James had to design the retaining walls around the existing poured concrete stairs and CMU walls. James says the client didn’t want to replace the stairs because the structure was sound and the stairs were primarily for deliveries.

He says delivery trucks can’t access the private road that leads to the front entrance. “I barely was able to fit my F350 up in there because it’s just cut into the side of the hill.”

Overbuilt to last
The 30’ wall was built on the back side of the house. The entry to the backyard is a walkout basement. At the bottom of the wall, across the street, the neighbor's roof is almost at street level. That’s how steep the hill is.

In building a series of walls that tall on such a steep slope, James says he went beyond what the engineering required and overbuilt everything. He dug the footings deeper, made the drainage stone area huge, stepped up to 4” drainage pipe and upgraded the geogrid strength. Up to 3’ of block is buried for the taller walls. There’s a layer of geogrid every 2’.

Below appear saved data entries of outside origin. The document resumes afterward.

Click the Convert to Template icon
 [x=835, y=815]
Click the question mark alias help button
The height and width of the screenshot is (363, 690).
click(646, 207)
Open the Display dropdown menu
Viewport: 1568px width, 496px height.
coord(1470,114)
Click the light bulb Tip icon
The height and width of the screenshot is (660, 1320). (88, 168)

“I spent a lot of years going around fixing walls for people. People try to cut corners and they have walls come down.”


The 40’ reach Skytrak was the only earth moving piece of equipment used on the project. They used it with a loader bucket to excavate and switched out to forks to move block.

No room to work
With the sloped property ending into the street, James says all equipment and materials had to be stored on the street. The Skytrak they rented also had to operate from the street.

“There was no place else to put it. We made sure all of our block, piles of gravel, pipe, fabric, our equipment, everything, only took up the width of a parking space so we weren't impeding traffic. The street isn’t that wide so we had everything delineated and caution-taped. Then when we used equipment, obviously we had flaggers.”

With space so limited they had to schedule multiple deliveries of block and gravel. James says his supplier (RCP Block & Brick) “was Johnny on the spot delivering block each time we needed it. There are certain suppliers that I’ve worked with on all my jobs. So it was just a matter of picking up the phone for next day deliveries.”

“They would dump the gravel, etc, into the street and then we would take the machine and stockpile it so people could get by on the street. Everything had to be touched 2 or 3 times after it was delivered.”

The Skytrak had a 40’ reach nearly to the top of the hill. They used it with a loader bucket attached to excavate the hill. They switched it out to forks to move block to the work area where they installed it by hand.

The Skytrak and materials were left in the street overnight for the 2-1/2 months of the project with no problems. James says the municipality was fine with it so long as they kept everything in the parking area.

He says, “I think the biggest challenge in this project was trying to keep everybody safe, keeping the dirt sloped back to prevent cave-ins. It was also a challenge to control runoff so we didn't have silt running out onto the street when there was a downpour.”

With the project completed in 2012 James is now semi-retired. He says that wall is still structurally sound, looks good and drains well. “I think it was one of my best jobs.”


Flagstone patios built into the walls are permeable to help with drainage. This photo also shows the cut wall caps that allowed James to achieve the wall’s curves.


James says, “I've always taken pictures of geogrid layers and other important structural things, so if there's ever an issue I know exactly where to go back to.”